The molecular mechanisms underlying hypoxic responses in pulmonary and systemic arteries remain obscure. Here we for the first time report that acute hypoxia significantly increased total PKC and PKCepsilon activity in pulmonary, but not mesenteric arteries, while these two tissues showed comparable PKCepsilon protein expression and activation by the PKC activator phorbol 12-myristate 13-acetate. Hypoxia induced an increase in intracellular reactive oxygen species (ROS) generation in isolated pulmonary artery smooth muscle cells (PASMCs), but not in mesenteric artery SMCs. Inhibition of mitochondrial ROS generation with rotenone, myxothiazol, or glutathione peroxidase-1 overexpression prevented hypoxia-induced increases in total PKC and PKCepsilon activity in pulmonary arteries. The inhibitory effects of rotenone were reversed by exogenous hydrogen peroxide.
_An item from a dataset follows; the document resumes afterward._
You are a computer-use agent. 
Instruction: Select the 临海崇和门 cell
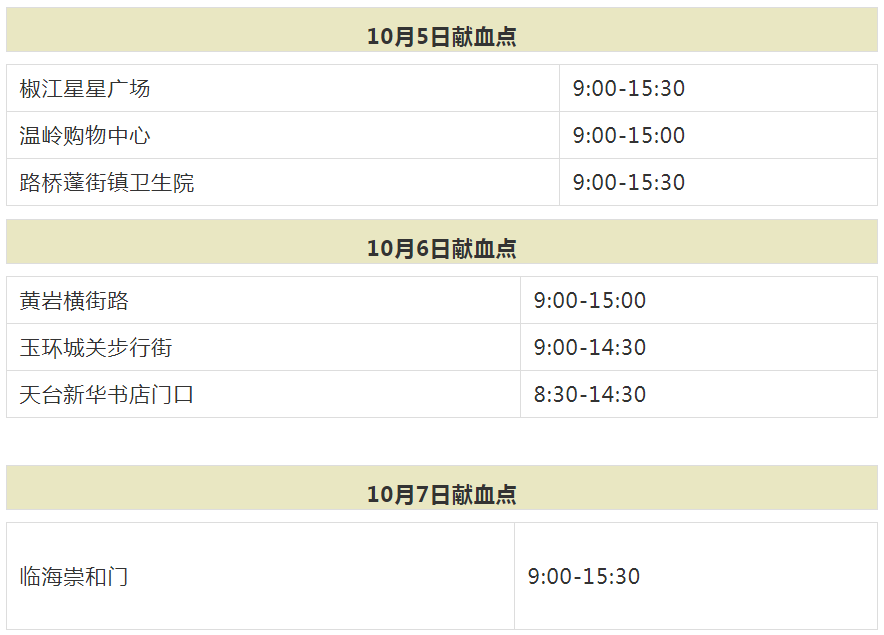pyautogui.click(x=260, y=576)
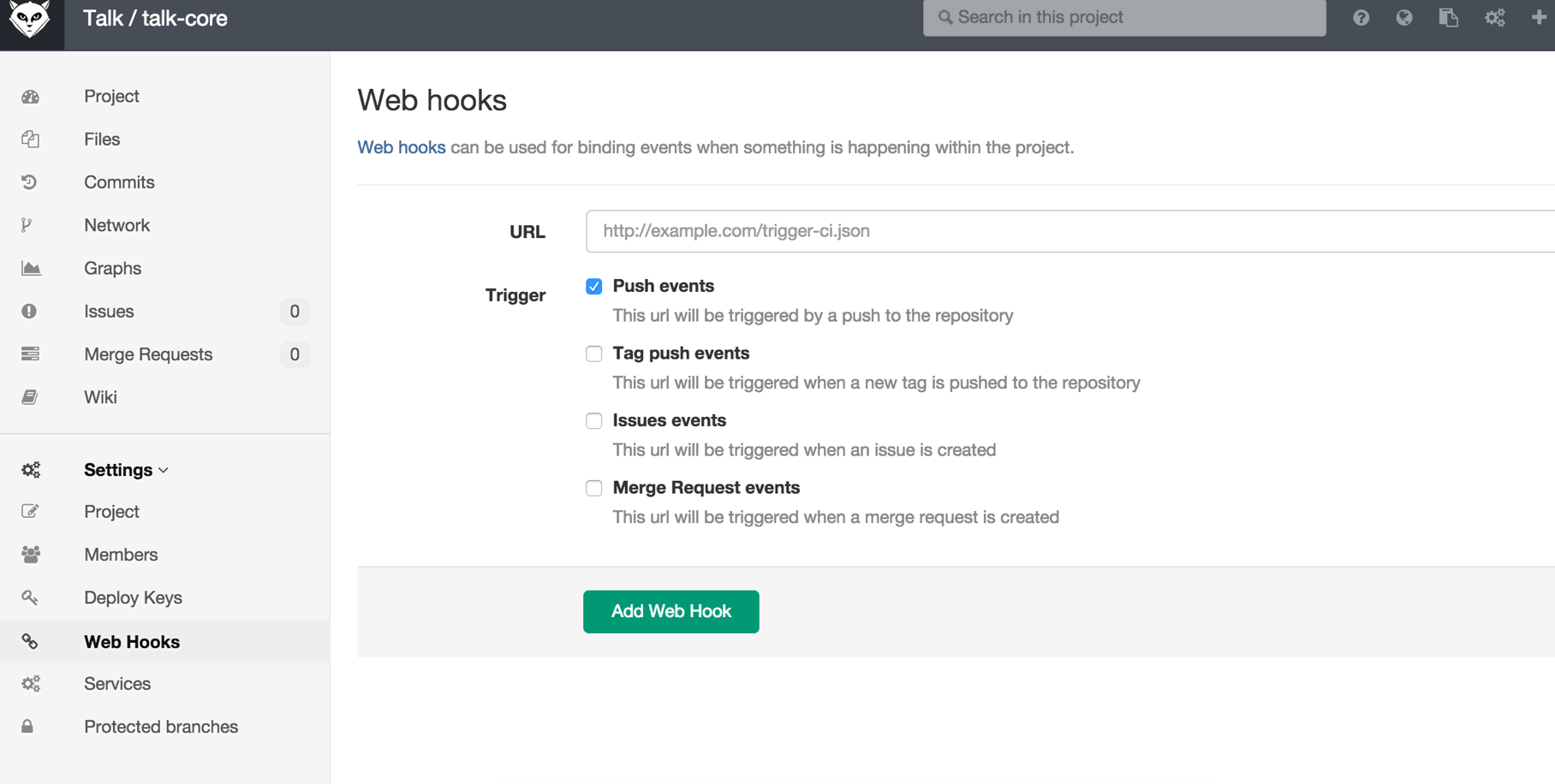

A PKCepsilon translocation peptide inhibitor or PKCepsilon gene deletion decreased hypoxic increase in [Ca(2+)](i) in PASMCs, whereas the conventional PKC inhibitor GO6976 had no effect. These data suggest that acute hypoxia may specifically increase mitochondrial ROS generation, which subsequently activates PKC, particularly PKCepsilon, contributing to hypoxia-induced increase in [Ca(2+)](i) and contraction in PASMCs.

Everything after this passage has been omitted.